**Supplied information**
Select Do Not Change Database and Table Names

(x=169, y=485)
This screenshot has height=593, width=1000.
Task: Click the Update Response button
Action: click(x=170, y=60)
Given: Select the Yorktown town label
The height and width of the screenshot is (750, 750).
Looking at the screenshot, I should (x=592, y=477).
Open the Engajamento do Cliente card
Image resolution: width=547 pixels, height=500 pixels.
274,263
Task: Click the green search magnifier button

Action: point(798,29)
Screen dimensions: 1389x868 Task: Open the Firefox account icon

**What you are asked to do**
Look for "Given: Select the Yorktown town label" in the records. Write out its line and every later line through the end exactly, with nothing more.

**Result below**
Given: Select the Yorktown town label
The height and width of the screenshot is (750, 750).
Looking at the screenshot, I should (x=592, y=477).
Open the Engajamento do Cliente card
Image resolution: width=547 pixels, height=500 pixels.
274,263
Task: Click the green search magnifier button

Action: point(798,29)
Screen dimensions: 1389x868 Task: Open the Firefox account icon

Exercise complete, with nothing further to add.